A main limitation of the clinical algorithm is that it requires an Aspergillus-positive culture as entry
criterion. IPA might occur in the absence of positive cultures [19]. This is probably the main reason
why invasive aspergillosis is frequently found as a missed diagnosis in autopsy series in ICU patients
[20, 21]. Galactomannan antigen detection on serum is a standard approach to diagnose invasive
aspergillosis in neutropenic patients. However, the antigen is cleared by circulating neutrophils and as
such of little value in non-neutropenic critically ill patients. Galactomannan detection on BAL fluid
however appeared to have strong operating characteristics to diagnose IPA in ICU patients [19]. A
recent study successfully demonstrated that the clinical algorithm works equally well when the entry
criterion (Aspergillus-positive culture) is replaced by a positive galactomannan test on BAL fluid
[22]. The challenge is to organize the laboratory for frequent galactomannan detection analyses and to
identify the patients at risk for IPA (preferably at an early stage) that might benefit from (regular)
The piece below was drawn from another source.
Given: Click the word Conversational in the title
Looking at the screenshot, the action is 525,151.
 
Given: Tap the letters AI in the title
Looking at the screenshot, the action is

BAL procedures. Recently a lateral-flow device test has been developed to diagnose IPA [23]. The
test is easily executed (no need for BAL fluid pre-treatment) and the result is rapidly ready (10-15
min.). In ICU patients this test demonstrated to have a high negative predictive value while the
positive predictive value was moderate.
To treat or not treat?
A proven diagnosis is difficult to achieve in a critically ill patient and if so, in many cases too late to
secure a favorable outcome. In order to keep a realistic chance for survival it seems crucial to start
appropriate antifungal therapy at an early stage, i.e. when there exists a “substantial degree of
suspicion for IPA”. Therefore, the clinician should balance the following elements that contribute to a
reasonable degree of diagnostic certainty:

Risk profile
o ICU patients at risk IPA are on mechanical ventilation and experience severe acute
illness as evidence by organ failure.
Severe respiratory distress and sepsis are very common admission diagnoses.
In case the patient has presence of host factors (i.e. being severely
immunocompromized) the risk profile for invasive fungal disease is obvious.
Very often the patients has one or more severe underlying conditions such as severe
liver cirrhosis, COPD, or chronic renal insufficiency.

Medical imaging
o
o

Any abnormality on medical imaging (either on chest x-ray or CT scan) may hide
Aspergillus involvement.
In case medical imaging reveals robust sings of invasive fungal disease (cf. the
EORTC/MSG ‘clinical features’) appropriate antifungal therapy must be considered.
Mycology
o
o
o
o
Galactomannan antigen detection on BAL fluid is a strong indicator for IPA in nonneutropenic patients (cut-off value OD ≥0.5).
Aspergillus-positive respiratory tract cultures are equivocal but should never be
discarded. Especially, repeatedly positive cultures should awake suspicion for
invasive disease.
Also a cytological smear demonstrating fungal elements might be an important sign,
particularly with branching hyphae as this is an indication for tissue invasion.
Finally a positive lateral-flow test also contributes to the diagnosis of IPA.
Antifungal agents
Voriconazole is the drug of choice for IPA [24]. The drug is preferably administered intravenously as
absorption might be disturbed due to critical illness [25]. Monitoring of the renal function is
recommended as the IV vehicle (SBECD) may accumulate. In case of moderate hepatic insufficiency
(Child Pugh A & B) the maintenance dose can be halved (use identical loading dose). In case of
severe liver cirrhosis the benefits of the drug must outweigh the risks. Substantial pharmacokinetic
variability with voriconazole is observed. Therefore, therapeutic drug monitoring (TDM) is
recommended in order to ensure adequate drug concentrations. The use of TDM for voriconazole has
been associated with improved efficacy and outcomes in non-ICU patients [26].
Alternatives for voriconazole include lipid-associated amphotericin B, caspofungin, micafungin, and
posaconazole. Combination therapy can be considered for salvage therapy.